J’aborde la visite des mages à Jérusalem sous cet angle hypothétique qui fait d’eux des initiés et des ambassadeurs d’un syncrétisme intellectuel extrêmement séduisant. La géométrie céleste portait les arcanes du temps comme un immense ortho-repère mathématique dans lequel les destins humains étaient écrits. Leur venue à Jérusalem pour consulter les annales juives est une enquête dans la mémoire collective d’un peuple singulier. Il n’est pas sûr qu’ils cherchaient le Dieu unique et créateur. Il est possible qu’ils poursuivaient un indice supplémentaire dans leur quête de la connaissance humaine. Qu’Hérode les reçoive indique bien qu’ils jouissaient de la considération avec laquelle on révère les sages. « où doit naitre le Roi dont l’étoile s’est levée à l’orient ? » interrogent-ils. Je ne crois pas qu’il cherchait autre chose qu’un indice dans leur quête sapientielle. Hérode s’en émut avec Jérusalem, car malgré sa nullité religieuse, il  n’ignorait pas la signification de la naissance d’un roi qui serait le Messie et le danger politique qu’il représenterait pour lui.

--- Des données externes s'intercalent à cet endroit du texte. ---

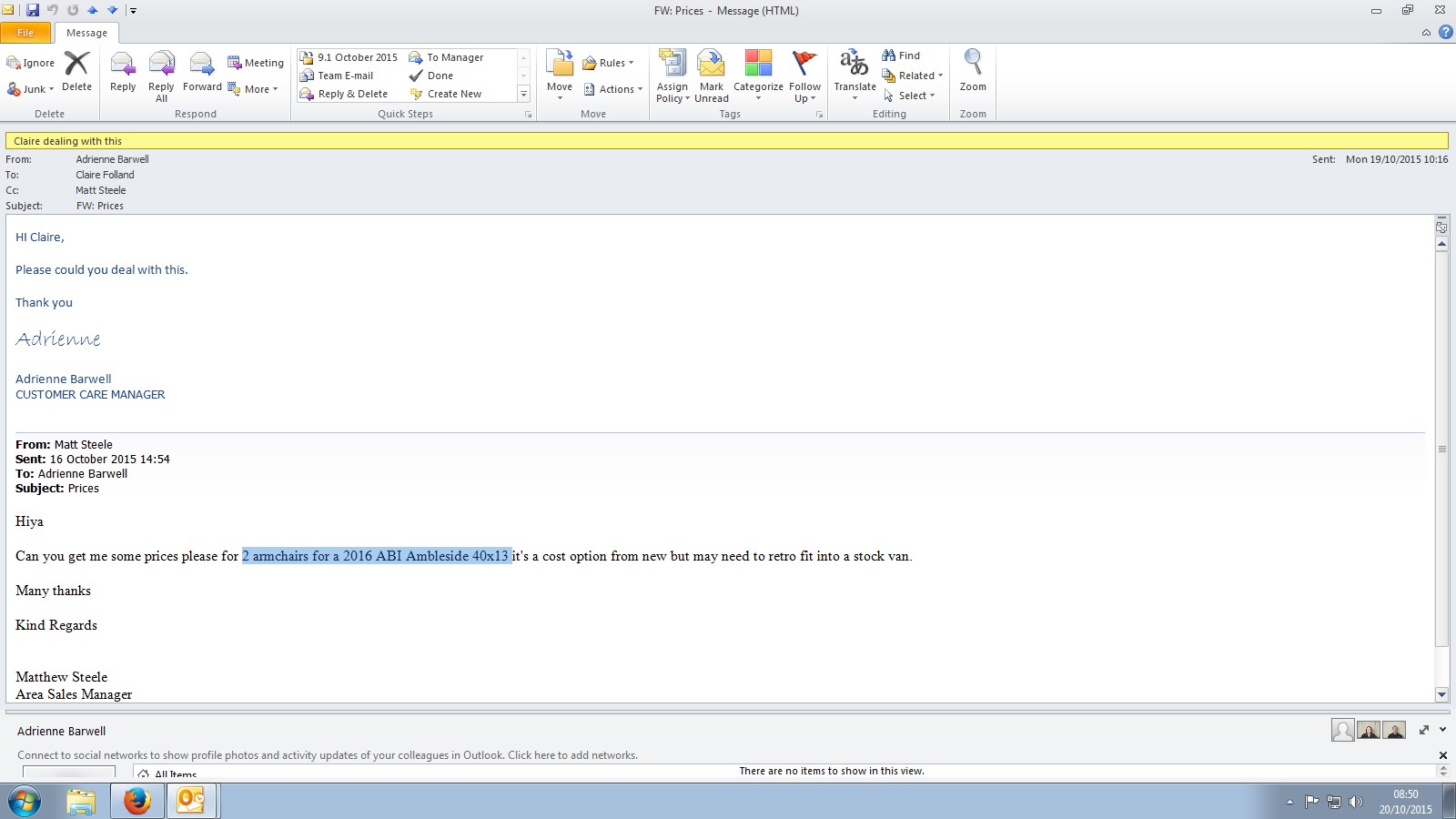Open the Zoom magnifier tool
Viewport: 1456px width, 819px height.
pyautogui.click(x=973, y=64)
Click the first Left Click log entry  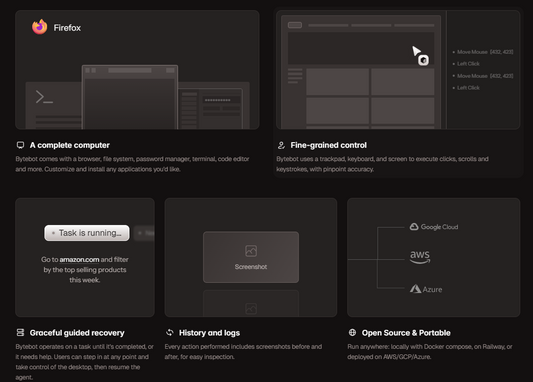(466, 64)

Voici maintenant que ces maitres de la connaissance, sur laquelle on peut fantasmer à loisir, s’approche de la maison où l’enfant et ses parents se trouvaient. Nous pouvons supposer que se produit un basculement en eux, une sorte de révolution intellectuelle. Ce n’est pas une pierre philosophale qu’ils découvrent, mais la plus simple réalité humaine : une modeste famille juive. Ils illustrent dans ce revirement ce que saint Paul exprime dans sa première épitre aux Corinthiens : que la sagesse de Dieu est plus sage que la sagesse des hommes. Le très Haut a pris le contrepied de l’intelligence humaine, en élevant ce qui a peu de valeur aux yeux des hommes, « les mal-nés ». Dieu n’a pas abandonné ces mages, car loin de les frapper dans leur intelligence, il leur a permis au long de leur long chemin ce revirement. Leur agenouillement, leur prosternation, signifient leur reconnaissance. Les mystères divins n’étaient pas enfermés dans une connaissance initiatique, mais se révèlent à hauteur d’homme dans l’enfant-Jésus. Il est à portée de main et non pas enfermé dans telle école préservée dans les brumes des rêves orientalisantes. La reconnaissance est complète puisque les dons qu’ils apportent sont autant d’hommages qui valident la nature du Christ.

J’ai longtemps été sensible à ce rêve de la connaissance qui cherche d’autres voies que celle de la révélation. Nous sommes entourés dans la culture actuelle d’une formidable armature mystico-ésotérique et de nombreux contemporains, sans forcément y consentir un acte de foi, laissent leur perception du divin sassée dans cette écumoire. Bandes dessinées, films, recueils de développement personnel, ésotérisme, sont les échos modernes de la fascination qu’exercent les mages « les grands » en grec. De manière assez extraordinaire, saint Matthieu nous rappelle que leur science a été sauvée, car loin de se nourrir elle-même jusqu’à être engoncée, elle s’est ouverte dans un agenouillement devant Dieu qui s’est présenté à eux. Pas comme une énigme mais comme un petit enfant.